-- Dataset entries --
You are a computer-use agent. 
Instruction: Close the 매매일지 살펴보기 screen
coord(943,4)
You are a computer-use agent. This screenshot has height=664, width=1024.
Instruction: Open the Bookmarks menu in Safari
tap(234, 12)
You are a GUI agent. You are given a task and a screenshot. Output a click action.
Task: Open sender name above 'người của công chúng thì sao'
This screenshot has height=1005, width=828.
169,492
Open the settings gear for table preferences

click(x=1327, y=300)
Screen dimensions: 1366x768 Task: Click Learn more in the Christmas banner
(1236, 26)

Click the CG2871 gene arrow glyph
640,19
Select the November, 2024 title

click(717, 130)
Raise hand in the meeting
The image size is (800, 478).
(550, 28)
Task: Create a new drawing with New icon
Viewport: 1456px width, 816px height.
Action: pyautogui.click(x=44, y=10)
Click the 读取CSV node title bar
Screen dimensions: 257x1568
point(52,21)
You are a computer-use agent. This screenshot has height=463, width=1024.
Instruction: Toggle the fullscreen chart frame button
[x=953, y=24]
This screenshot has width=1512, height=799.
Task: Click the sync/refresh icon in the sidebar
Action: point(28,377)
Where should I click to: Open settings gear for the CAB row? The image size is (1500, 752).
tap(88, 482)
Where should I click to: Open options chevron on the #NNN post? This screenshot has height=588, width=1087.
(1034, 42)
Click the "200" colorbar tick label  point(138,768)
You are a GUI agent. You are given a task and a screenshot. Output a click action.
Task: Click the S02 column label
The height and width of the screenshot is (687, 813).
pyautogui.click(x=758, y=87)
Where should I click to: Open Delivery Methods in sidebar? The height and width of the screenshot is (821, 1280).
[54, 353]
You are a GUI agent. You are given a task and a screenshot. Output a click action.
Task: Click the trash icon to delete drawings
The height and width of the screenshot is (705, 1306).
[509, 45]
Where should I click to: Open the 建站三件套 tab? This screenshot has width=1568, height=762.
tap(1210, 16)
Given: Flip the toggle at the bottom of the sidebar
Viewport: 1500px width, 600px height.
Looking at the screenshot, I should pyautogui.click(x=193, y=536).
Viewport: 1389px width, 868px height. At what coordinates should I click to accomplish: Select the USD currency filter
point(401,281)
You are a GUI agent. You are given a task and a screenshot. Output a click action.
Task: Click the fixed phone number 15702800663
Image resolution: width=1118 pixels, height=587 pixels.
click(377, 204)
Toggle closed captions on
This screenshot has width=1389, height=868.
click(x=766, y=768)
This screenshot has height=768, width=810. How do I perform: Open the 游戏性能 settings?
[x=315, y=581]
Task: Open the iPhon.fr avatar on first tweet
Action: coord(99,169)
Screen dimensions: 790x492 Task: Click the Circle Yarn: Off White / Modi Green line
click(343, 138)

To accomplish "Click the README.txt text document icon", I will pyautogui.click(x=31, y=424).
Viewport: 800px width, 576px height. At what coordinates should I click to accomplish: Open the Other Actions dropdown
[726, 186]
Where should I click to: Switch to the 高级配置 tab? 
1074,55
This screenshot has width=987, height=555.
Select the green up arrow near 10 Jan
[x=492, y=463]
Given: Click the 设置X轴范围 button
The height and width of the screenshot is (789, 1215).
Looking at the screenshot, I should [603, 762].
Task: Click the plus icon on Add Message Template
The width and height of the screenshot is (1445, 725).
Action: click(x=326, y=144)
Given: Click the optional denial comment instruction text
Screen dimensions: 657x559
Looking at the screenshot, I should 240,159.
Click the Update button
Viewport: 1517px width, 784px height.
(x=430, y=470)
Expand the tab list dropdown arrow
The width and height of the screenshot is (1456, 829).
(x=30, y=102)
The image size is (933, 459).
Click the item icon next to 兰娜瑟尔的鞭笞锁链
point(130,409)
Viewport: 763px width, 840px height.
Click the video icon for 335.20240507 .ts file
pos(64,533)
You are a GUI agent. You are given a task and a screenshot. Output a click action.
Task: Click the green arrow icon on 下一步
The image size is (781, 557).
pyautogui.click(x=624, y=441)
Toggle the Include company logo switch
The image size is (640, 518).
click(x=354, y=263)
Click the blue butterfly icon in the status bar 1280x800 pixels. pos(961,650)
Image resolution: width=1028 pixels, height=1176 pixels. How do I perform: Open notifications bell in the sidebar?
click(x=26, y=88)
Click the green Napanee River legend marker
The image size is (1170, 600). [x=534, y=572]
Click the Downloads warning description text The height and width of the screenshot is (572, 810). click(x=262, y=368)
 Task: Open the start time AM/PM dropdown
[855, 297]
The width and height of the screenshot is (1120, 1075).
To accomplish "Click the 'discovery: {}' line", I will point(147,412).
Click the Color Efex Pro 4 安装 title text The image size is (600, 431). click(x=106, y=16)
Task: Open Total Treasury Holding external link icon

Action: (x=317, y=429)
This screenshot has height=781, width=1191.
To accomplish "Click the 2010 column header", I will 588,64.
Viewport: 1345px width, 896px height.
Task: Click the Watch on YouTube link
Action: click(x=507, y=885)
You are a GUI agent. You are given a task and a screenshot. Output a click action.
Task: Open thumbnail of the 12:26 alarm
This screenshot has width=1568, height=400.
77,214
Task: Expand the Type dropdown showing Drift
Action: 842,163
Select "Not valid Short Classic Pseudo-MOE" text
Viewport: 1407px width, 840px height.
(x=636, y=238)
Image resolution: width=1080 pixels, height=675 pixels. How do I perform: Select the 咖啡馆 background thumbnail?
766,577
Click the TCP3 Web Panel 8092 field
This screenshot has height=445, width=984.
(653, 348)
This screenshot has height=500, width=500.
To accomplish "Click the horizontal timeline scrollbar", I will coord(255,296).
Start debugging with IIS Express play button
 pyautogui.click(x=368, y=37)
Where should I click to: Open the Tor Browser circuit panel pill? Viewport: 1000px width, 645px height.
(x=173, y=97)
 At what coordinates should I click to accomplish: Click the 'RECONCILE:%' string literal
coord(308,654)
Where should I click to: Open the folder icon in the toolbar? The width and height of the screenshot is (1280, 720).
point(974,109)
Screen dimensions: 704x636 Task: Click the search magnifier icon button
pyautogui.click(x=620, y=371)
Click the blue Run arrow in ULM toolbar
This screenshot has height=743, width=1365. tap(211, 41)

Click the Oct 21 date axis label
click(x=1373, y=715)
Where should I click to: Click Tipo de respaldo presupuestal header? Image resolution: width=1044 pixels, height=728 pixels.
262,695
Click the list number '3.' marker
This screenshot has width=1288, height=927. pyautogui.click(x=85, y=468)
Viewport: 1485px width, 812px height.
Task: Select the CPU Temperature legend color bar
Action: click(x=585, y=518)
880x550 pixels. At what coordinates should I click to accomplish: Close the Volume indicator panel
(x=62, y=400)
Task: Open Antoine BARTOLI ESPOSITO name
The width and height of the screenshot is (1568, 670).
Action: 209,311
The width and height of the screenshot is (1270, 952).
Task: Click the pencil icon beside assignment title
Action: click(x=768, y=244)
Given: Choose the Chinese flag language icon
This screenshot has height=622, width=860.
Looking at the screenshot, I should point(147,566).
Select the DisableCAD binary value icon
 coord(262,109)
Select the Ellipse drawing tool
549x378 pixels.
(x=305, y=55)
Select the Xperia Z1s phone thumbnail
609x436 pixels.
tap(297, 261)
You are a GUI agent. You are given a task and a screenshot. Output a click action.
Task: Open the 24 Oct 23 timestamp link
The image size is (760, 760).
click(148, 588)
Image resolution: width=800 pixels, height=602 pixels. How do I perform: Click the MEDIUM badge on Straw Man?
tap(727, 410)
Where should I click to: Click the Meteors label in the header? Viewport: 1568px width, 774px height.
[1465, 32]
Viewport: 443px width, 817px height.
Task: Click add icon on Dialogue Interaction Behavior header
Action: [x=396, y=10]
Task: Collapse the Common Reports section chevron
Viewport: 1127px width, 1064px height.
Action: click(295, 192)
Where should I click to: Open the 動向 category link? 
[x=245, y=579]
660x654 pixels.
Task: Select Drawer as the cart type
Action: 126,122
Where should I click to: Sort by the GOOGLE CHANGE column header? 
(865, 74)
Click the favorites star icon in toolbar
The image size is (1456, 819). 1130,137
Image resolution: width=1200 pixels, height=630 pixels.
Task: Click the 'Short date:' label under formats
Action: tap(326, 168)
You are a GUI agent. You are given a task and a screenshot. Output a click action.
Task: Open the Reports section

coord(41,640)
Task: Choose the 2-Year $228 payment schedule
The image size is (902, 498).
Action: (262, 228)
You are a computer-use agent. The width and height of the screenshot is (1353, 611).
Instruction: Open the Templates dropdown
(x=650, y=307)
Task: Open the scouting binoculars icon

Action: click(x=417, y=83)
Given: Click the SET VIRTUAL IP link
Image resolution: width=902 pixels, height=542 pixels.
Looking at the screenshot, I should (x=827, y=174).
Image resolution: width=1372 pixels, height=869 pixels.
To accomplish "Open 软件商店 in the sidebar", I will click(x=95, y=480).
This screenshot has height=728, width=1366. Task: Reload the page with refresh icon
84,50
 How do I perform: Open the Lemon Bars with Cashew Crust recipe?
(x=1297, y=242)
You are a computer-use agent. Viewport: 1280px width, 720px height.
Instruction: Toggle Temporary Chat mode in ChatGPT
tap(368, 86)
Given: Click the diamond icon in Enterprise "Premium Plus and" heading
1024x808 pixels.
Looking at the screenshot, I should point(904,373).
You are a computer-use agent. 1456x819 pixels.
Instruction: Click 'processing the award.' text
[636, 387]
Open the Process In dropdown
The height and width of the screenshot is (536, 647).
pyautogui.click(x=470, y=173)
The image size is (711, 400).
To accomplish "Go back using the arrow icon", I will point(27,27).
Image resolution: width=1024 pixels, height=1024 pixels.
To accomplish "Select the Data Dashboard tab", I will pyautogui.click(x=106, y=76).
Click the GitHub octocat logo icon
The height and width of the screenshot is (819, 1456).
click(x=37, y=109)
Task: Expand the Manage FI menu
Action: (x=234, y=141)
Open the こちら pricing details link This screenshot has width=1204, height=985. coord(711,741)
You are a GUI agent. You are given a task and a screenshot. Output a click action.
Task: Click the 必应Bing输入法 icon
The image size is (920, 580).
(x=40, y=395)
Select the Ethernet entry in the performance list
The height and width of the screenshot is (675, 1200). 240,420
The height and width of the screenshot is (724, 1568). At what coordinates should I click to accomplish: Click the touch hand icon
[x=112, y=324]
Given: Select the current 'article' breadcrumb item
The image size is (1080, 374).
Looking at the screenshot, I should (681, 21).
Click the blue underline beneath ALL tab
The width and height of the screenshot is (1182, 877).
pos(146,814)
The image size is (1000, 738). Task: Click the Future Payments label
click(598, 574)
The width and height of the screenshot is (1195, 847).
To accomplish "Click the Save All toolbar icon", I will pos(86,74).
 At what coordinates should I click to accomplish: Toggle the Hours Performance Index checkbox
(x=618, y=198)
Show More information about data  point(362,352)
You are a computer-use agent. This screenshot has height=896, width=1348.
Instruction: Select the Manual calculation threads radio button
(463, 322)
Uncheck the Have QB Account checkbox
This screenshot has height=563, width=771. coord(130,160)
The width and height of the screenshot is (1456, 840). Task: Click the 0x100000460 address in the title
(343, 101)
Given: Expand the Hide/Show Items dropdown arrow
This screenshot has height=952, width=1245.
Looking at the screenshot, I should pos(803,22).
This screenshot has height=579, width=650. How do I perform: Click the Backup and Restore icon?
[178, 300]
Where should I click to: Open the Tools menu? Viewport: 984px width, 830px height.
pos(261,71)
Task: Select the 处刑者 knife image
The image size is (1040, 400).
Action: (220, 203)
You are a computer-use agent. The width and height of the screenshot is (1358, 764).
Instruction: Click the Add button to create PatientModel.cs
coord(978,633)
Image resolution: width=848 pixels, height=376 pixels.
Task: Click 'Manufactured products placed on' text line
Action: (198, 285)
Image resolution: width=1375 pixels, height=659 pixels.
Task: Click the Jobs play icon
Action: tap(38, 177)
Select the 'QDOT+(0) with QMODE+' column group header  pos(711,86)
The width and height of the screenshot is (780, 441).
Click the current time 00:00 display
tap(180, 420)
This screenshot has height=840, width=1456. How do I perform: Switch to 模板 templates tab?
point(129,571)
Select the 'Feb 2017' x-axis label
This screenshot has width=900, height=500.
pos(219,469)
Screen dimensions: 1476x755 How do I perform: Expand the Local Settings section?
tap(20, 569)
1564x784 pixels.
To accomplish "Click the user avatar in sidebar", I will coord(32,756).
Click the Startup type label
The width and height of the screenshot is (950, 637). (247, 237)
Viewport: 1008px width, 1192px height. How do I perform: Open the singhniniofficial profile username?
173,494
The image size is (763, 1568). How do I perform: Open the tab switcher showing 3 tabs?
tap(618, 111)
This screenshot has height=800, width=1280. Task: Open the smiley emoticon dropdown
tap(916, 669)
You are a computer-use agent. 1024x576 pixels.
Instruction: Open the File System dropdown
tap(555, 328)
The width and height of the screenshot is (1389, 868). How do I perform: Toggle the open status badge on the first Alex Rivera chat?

-- Exercise details --
The first line of the listing above through the line containing "Task: Create a new drawing with New icon": print exactly that, both ends included.

-- Reply --
You are a computer-use agent. 
Instruction: Close the 매매일지 살펴보기 screen
coord(943,4)
You are a computer-use agent. This screenshot has height=664, width=1024.
Instruction: Open the Bookmarks menu in Safari
tap(234, 12)
You are a GUI agent. You are given a task and a screenshot. Output a click action.
Task: Open sender name above 'người của công chúng thì sao'
This screenshot has height=1005, width=828.
169,492
Open the settings gear for table preferences

click(x=1327, y=300)
Screen dimensions: 1366x768 Task: Click Learn more in the Christmas banner
(1236, 26)

Click the CG2871 gene arrow glyph
640,19
Select the November, 2024 title

click(717, 130)
Raise hand in the meeting
The image size is (800, 478).
(550, 28)
Task: Create a new drawing with New icon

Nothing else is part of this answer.